[START Listing]

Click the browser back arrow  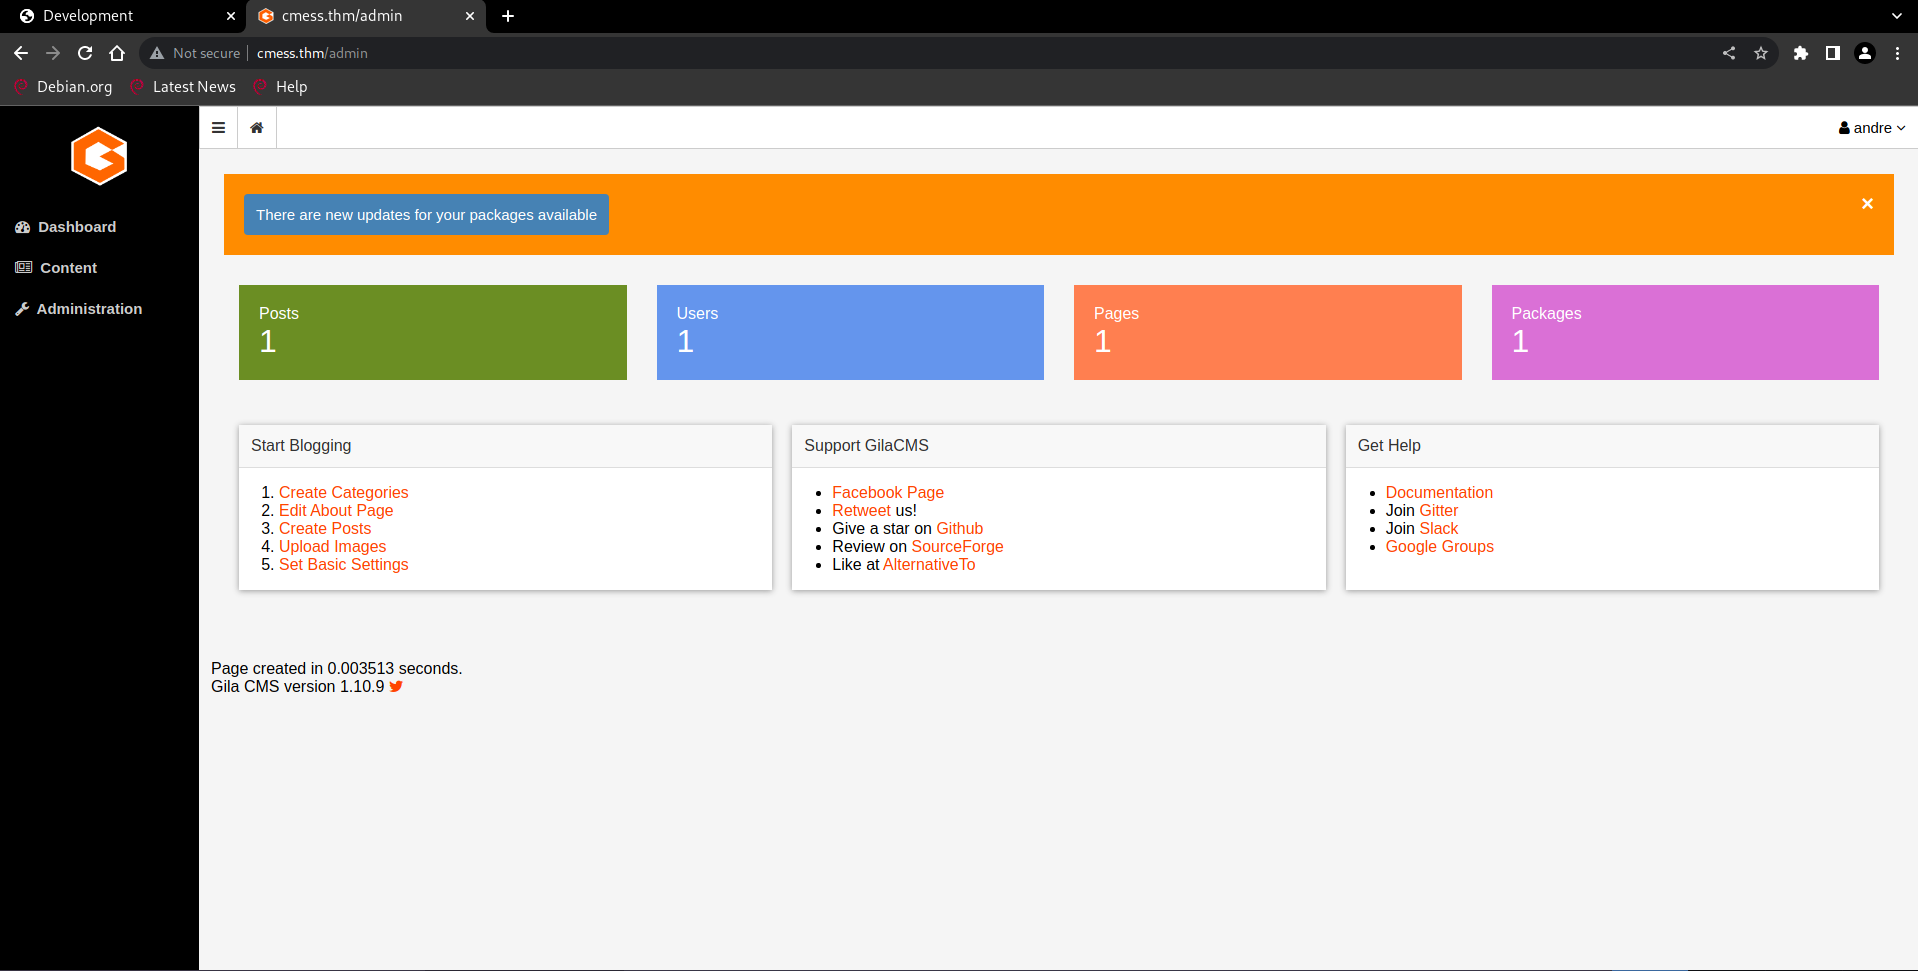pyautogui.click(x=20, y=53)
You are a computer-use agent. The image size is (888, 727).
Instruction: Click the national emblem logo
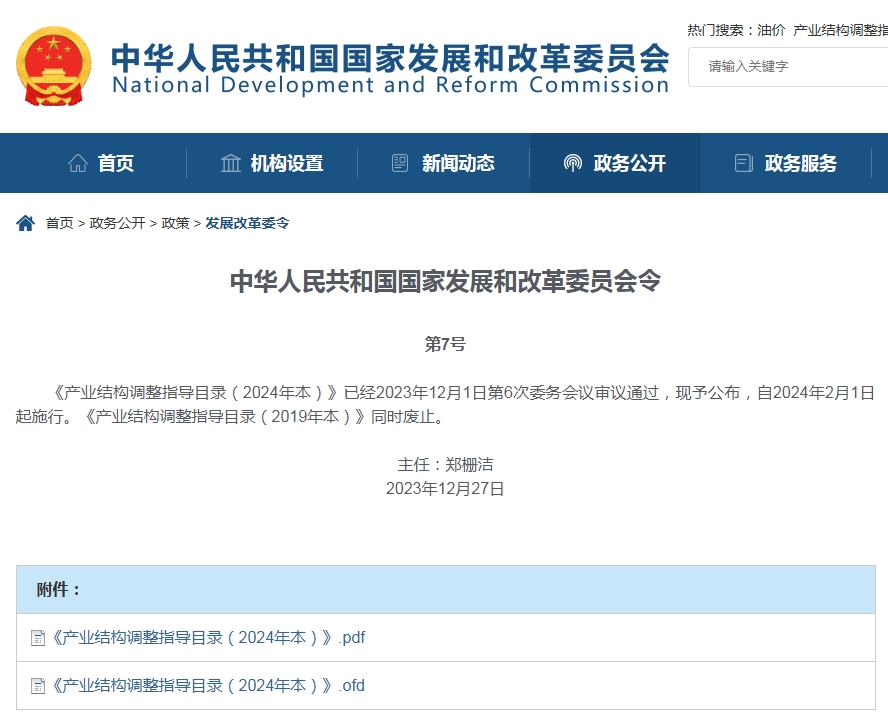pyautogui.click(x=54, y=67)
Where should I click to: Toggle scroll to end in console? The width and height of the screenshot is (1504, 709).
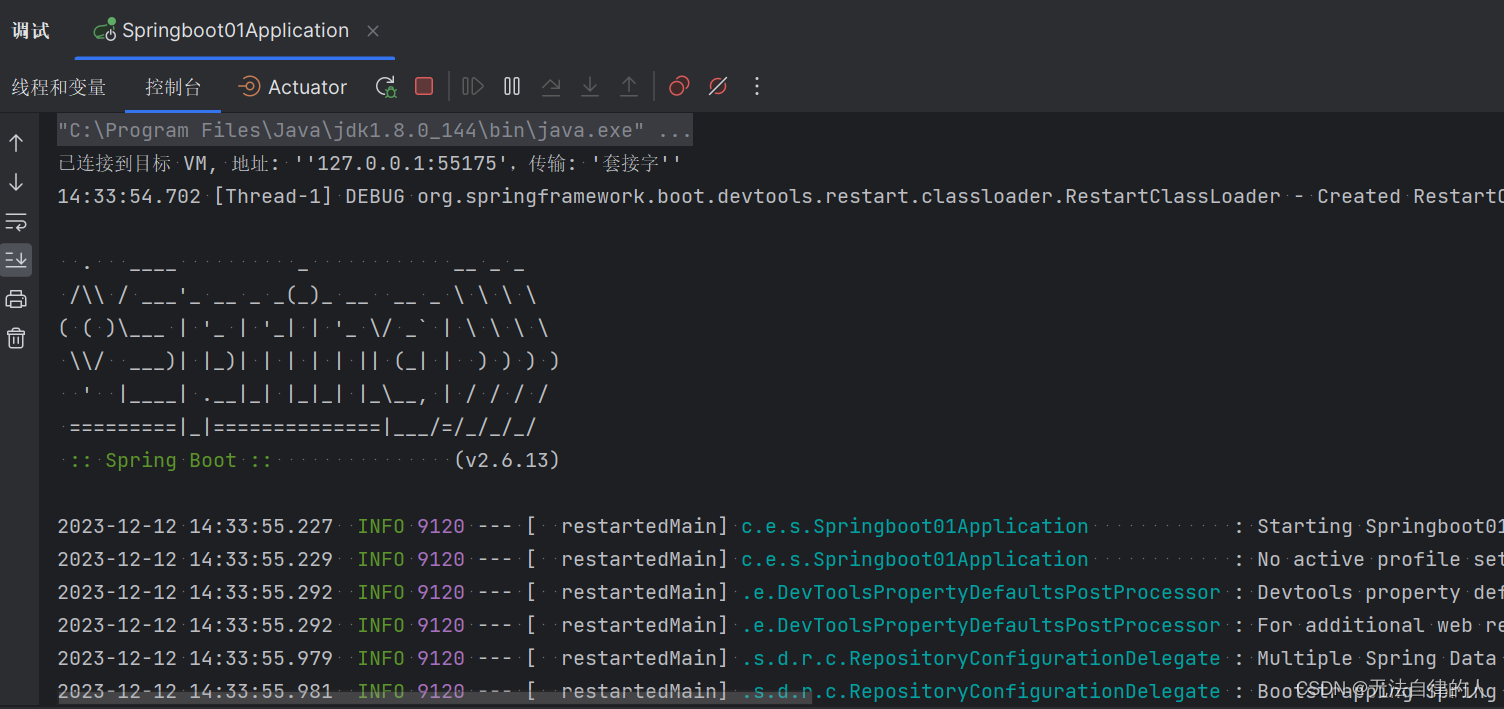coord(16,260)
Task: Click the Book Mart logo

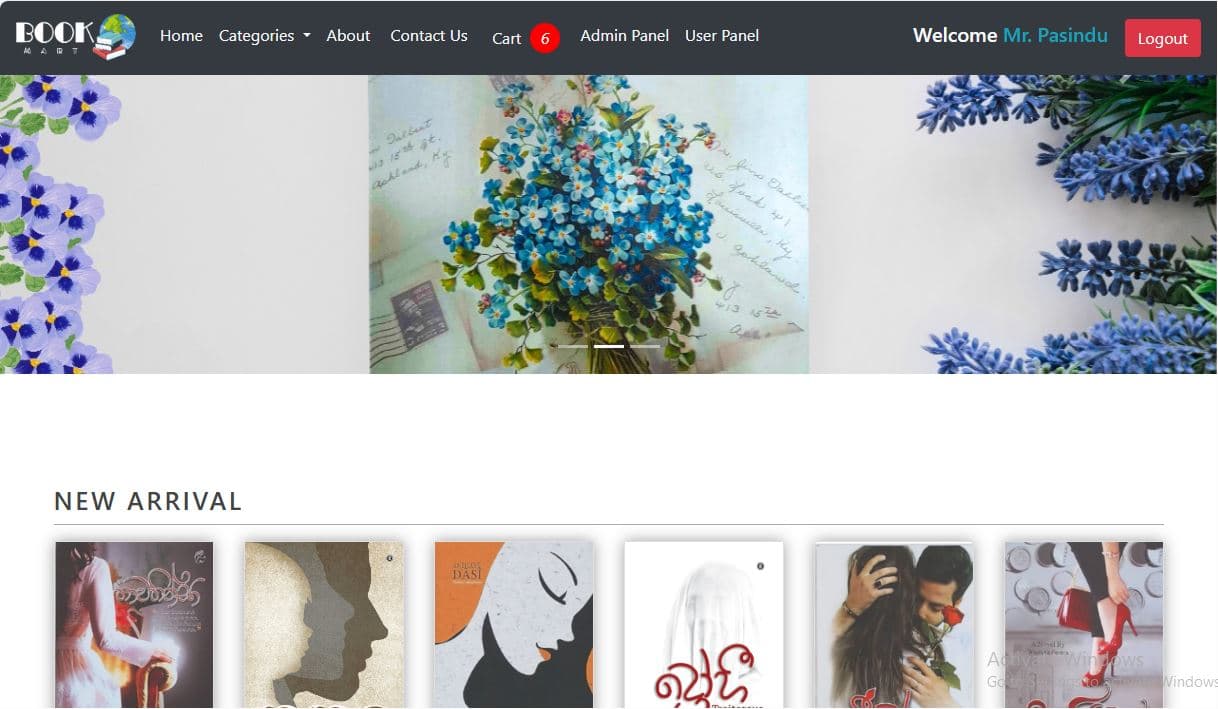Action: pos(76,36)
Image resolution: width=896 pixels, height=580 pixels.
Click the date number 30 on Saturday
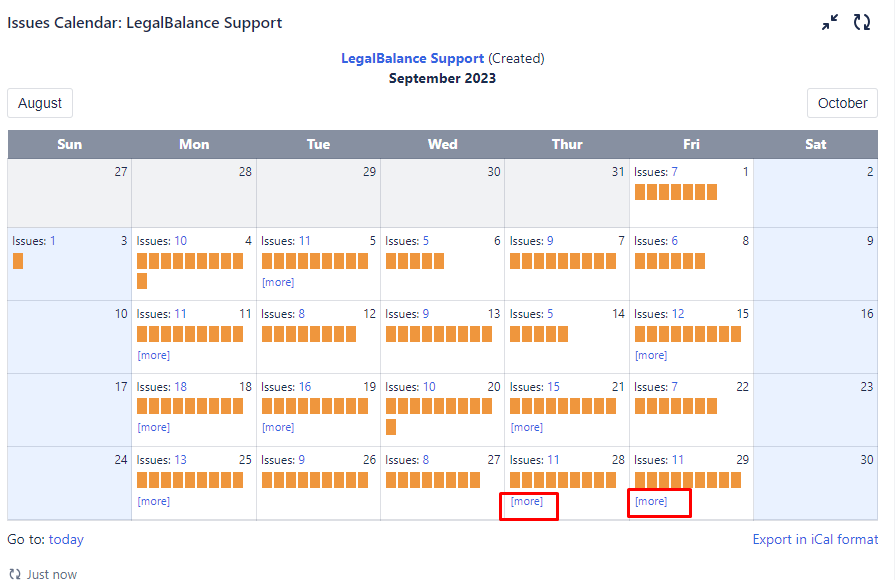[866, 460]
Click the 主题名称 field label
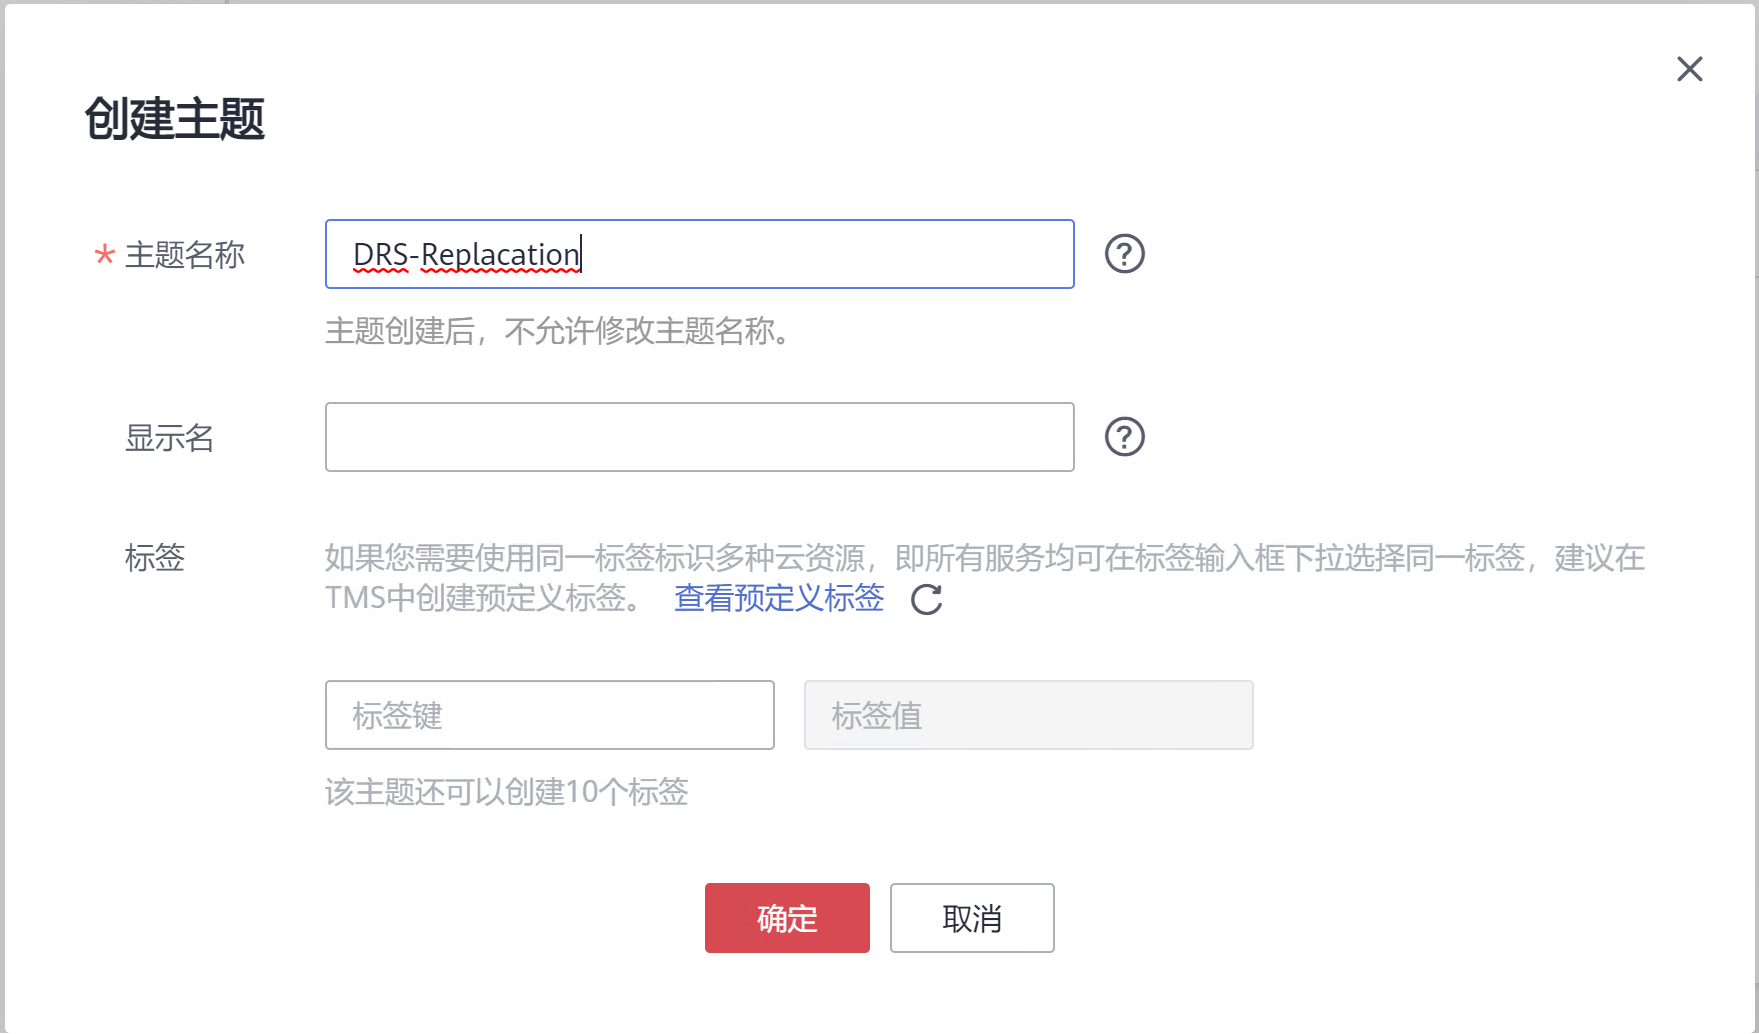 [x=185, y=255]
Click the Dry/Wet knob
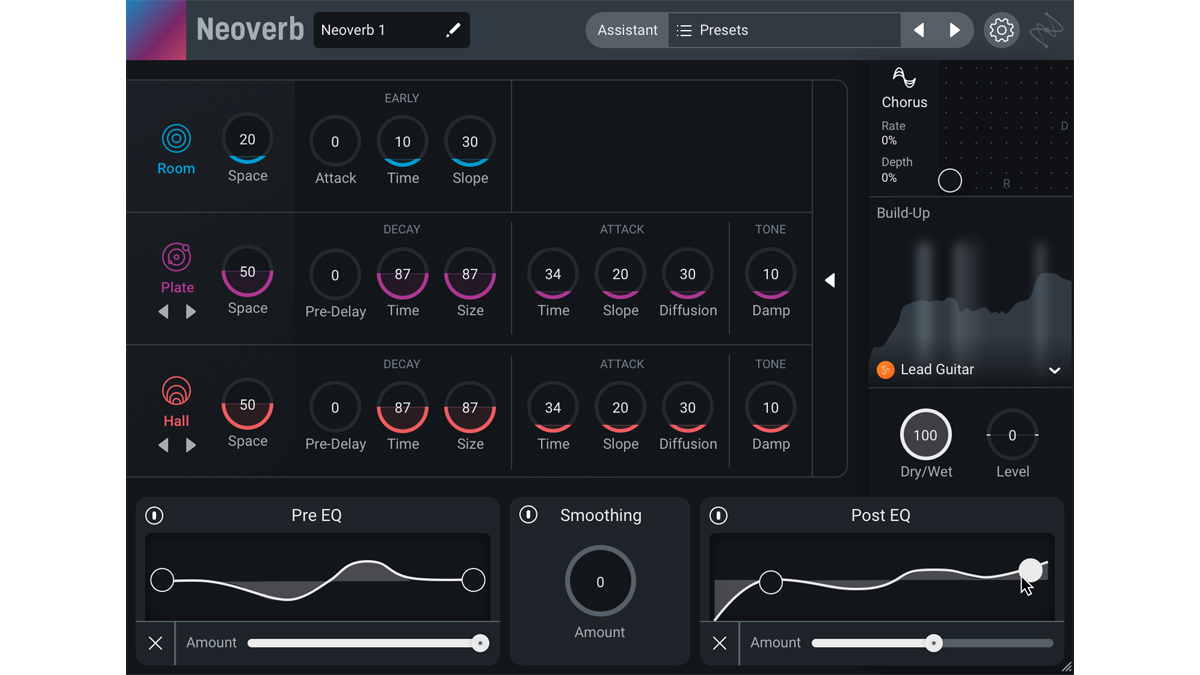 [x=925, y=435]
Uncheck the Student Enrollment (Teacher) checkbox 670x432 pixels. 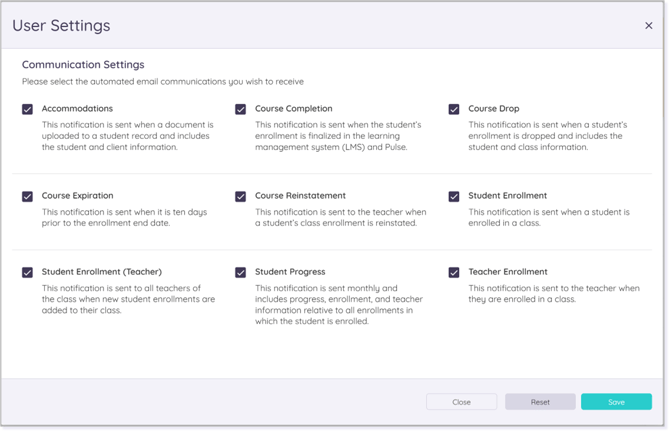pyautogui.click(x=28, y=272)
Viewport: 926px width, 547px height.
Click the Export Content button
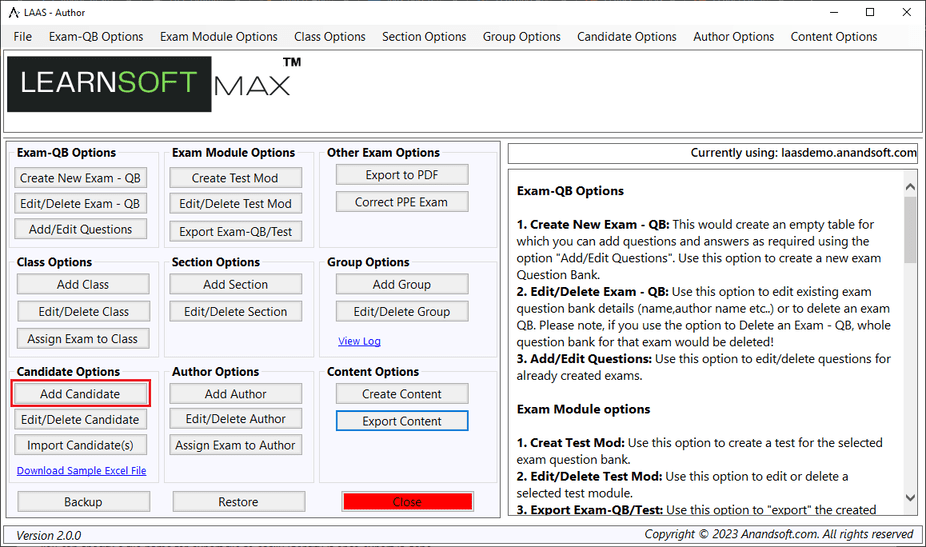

[END Listing]

→ **Exercise goal**
Starting with the line with "Viewport: 926px width, 547px height." and going on through the end of the material, recast those lines as a numbered list, leaving out blank lines and pictures.

→ **Solution to the problem**
1. Viewport: 926px width, 547px height.
2. Click the Export Content button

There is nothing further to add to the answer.